**Listed entries:**
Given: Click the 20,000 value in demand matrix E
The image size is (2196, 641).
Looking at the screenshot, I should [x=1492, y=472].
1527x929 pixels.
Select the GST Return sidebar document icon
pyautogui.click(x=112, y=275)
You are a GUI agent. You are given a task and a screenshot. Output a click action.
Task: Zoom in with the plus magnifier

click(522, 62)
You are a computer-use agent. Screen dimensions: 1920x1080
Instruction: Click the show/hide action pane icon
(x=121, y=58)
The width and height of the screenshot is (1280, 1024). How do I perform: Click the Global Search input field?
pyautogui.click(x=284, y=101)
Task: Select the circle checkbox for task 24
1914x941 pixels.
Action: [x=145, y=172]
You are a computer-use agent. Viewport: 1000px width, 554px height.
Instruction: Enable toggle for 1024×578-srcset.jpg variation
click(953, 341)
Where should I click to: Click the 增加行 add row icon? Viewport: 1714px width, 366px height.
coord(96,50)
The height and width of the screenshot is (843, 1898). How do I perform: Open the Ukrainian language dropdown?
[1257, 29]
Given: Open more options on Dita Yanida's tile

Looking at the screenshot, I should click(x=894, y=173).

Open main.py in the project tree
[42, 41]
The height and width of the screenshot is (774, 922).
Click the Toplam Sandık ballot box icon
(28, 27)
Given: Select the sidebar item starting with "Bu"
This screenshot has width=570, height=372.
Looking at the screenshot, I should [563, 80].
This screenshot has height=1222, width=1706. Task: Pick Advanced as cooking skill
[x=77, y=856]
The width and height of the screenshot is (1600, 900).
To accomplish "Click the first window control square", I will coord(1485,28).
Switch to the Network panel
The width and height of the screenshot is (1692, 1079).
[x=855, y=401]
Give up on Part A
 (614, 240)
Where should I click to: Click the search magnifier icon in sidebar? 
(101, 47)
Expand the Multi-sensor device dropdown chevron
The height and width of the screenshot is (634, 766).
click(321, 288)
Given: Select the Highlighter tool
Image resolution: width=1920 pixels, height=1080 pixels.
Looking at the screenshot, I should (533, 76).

**Short task:** Transcribe the items exactly, from the line with "Where should I click to: Click the search" to the end of the items.

**Solution to this exercise:**
Where should I click to: Click the search magnifier icon in sidebar? 
(101, 47)
Expand the Multi-sensor device dropdown chevron
The height and width of the screenshot is (634, 766).
click(321, 288)
Given: Select the Highlighter tool
Image resolution: width=1920 pixels, height=1080 pixels.
Looking at the screenshot, I should (533, 76).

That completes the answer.